Questions fréquentes

Qu'est-ce qu'une hospitalisation complète sans consentement ?
C'est une mesure de soins psychiatriques où le patient est hospitalisé à temps plein sans son consentement, en raison de troubles mentaux rendant impossible son consentement et nécessitant une surveillance médicale constante.
Quels sont les critères pour maintenir une hospitalisation sous contrainte ?
Le juge vérifie que les troubles mentaux rendent impossible le consentement du patient et que son état impose des soins sous surveillance médicale constante. Dans cette affaire, le maintien a été décidé car le patient avait arrêté son traitement et présentait un danger pour autrui.
Comment contester une hospitalisation psychiatrique ?
Vous pouvez saisir le juge des libertés et de la détention pour demander la mainlevée de la mesure.
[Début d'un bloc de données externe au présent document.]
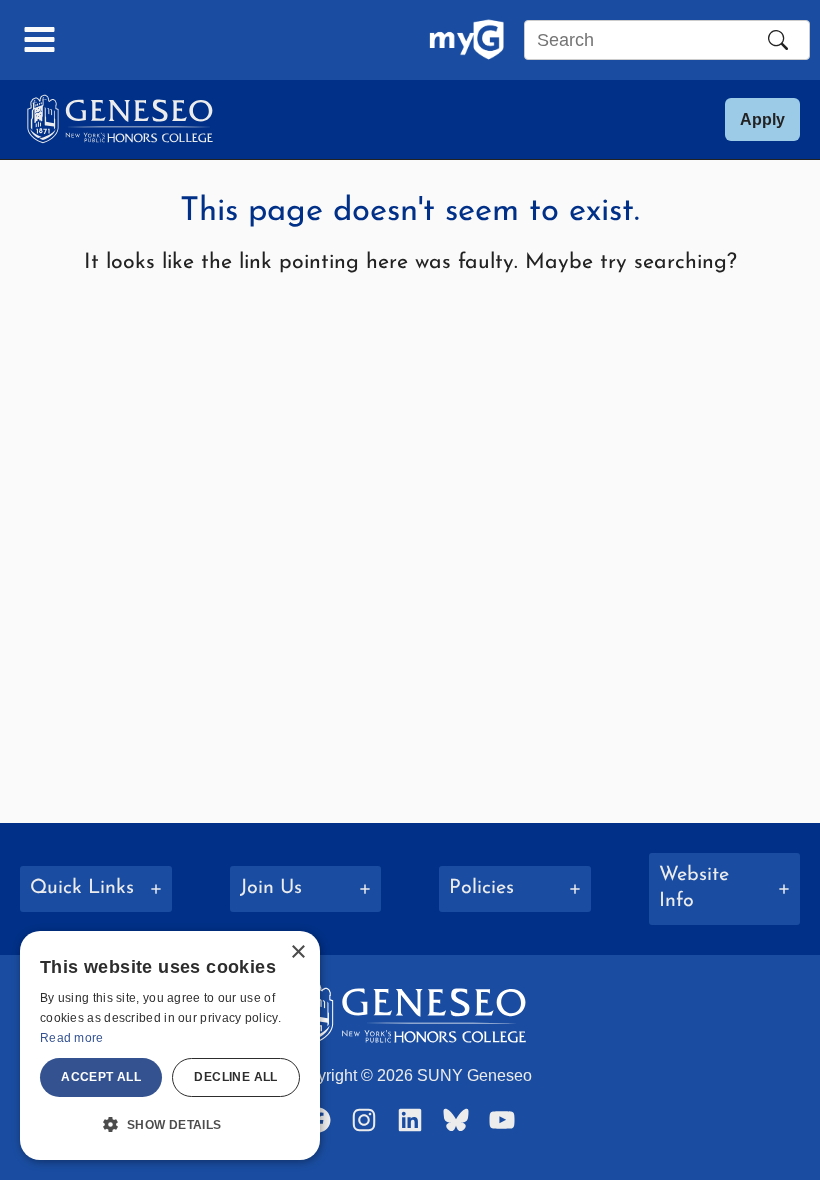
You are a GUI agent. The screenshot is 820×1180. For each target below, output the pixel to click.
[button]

Dans cette affaire, le patient a contesté la mesure, mais le juge a maintenu l'hospitalisation en raison de la nécessité des soins.
Que se passe-t-il si j'arrête mon traitement psychiatrique ?
L'arrêt du traitement peut entraîner une aggravation de l'état de santé et justifier une hospitalisation sous contrainte. Dans ce cas, le patient avait arrêté son traitement, ce qui a conduit à une aggravation de son trouble délirant et à son hospitalisation.
Qu'est-ce qu'un péril imminent en psychiatrie ?
Un péril imminent est une situation de danger immédiat pour la personne ou autrui, justifiant une hospitalisation sans consentement. Ici, le patient avait menacé des personnes avec un couteau, ce qui a été considéré comme un péril imminent.
Quel est le rôle du juge dans le contrôle des hospitalisations psychiatriques ?
Le juge contrôle la régularité de la procédure et vérifie que les conditions légales de l'hospitalisation sont remplies. Dans cette affaire, le juge a déclaré la procédure régulière et a maintenu la mesure.